**Text segment:**

During the session, we learned the safest ways to assist students into headstands, handstands, and shoulder stands. Learning the assists and cues were cool, but it was infinitely cooler to see the smiles on the faces of the girls who had never been able to get upside down before after they released from their first ever inversions.
Before arriving at Yandara, I thought it was a requirement that any yoga teacher had to be able to lift into a full headstand or bend gracefully into a scorpion pose before even signing up for the training program. So needless to say that I was relieved when I found out I wasn’t the only one who needed a bit of assistance (and encouragement) to invert.
I’ve learned more than ever that yoga is not a competition. Everyone’s bodies are made completely different, and, where one person may be able to stretch wide with little effort and yet struggle in balance poses, others may not have the bone structure to extend into obscure angles but can hold a 15 minute headstand with ease.

**Supplied information:**
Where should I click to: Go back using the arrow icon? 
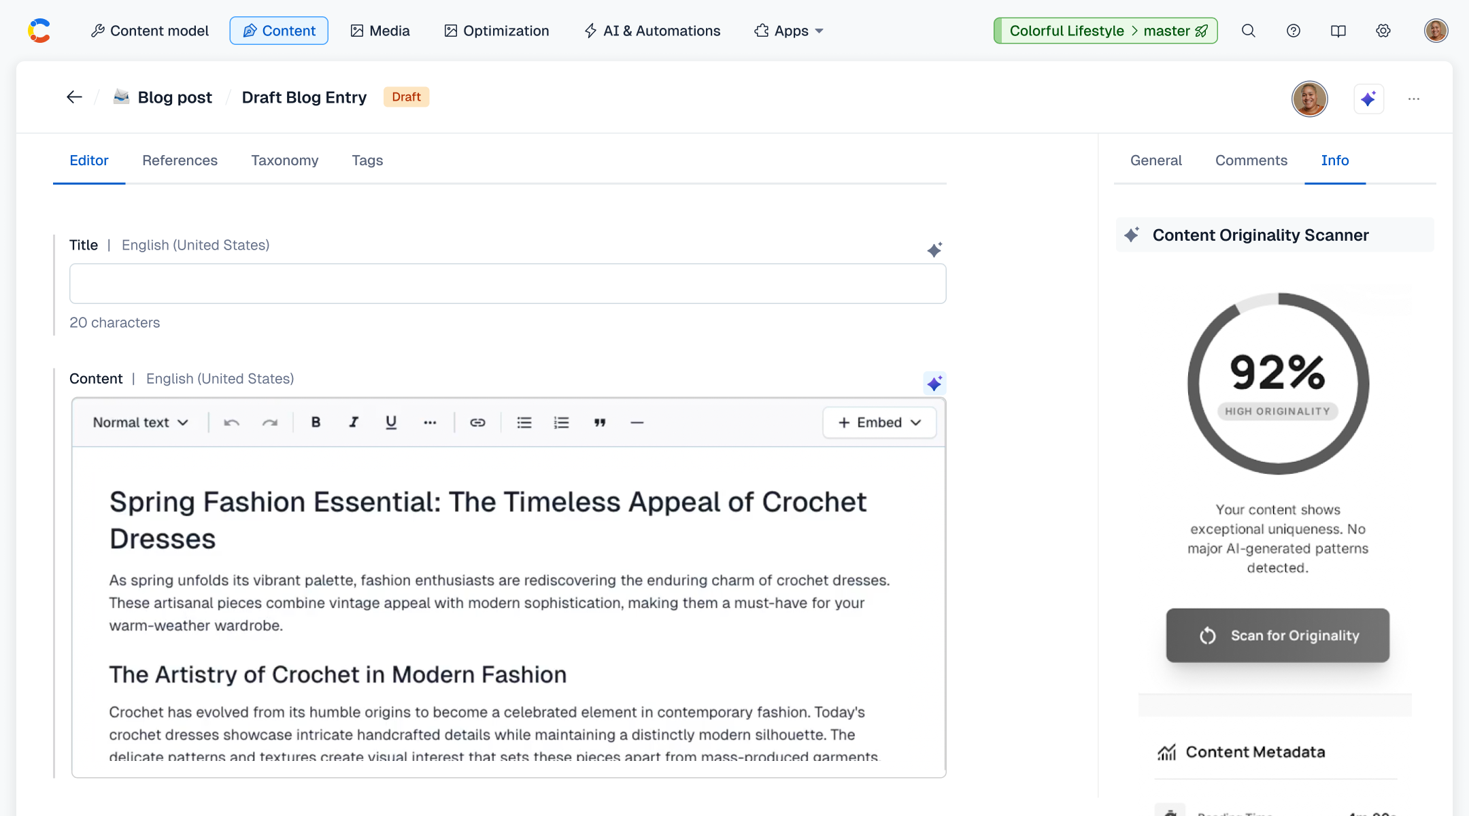pos(74,97)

**Given request:** Pick up the account of learning inversions during yoga teacher training at Yandara and continue it from its final sentence.

**Exercise output:**
There’s no judgment here at Yandara if there’s a pose you can or can’t do, and it’s been fun to celebrate new yoga victories with my new friends.
Packing tip of the day: Bring double the yoga tops and pants. Doing yoga almost all day for 16 days in the warm Balinese breeze makes for some amazing memories … but it also makes for some sweaty and stinky clothes. I probably over packed by bringing six pairs of yoga pants and 12 yoga tops (although I’m not hating having clean clothes most days!), but I’d at least recommend bringing enough options so you’re only wearing your tops two times each (so maybe six tops), and enough pants where you can rotate and air out your options (maybe three-four pairs).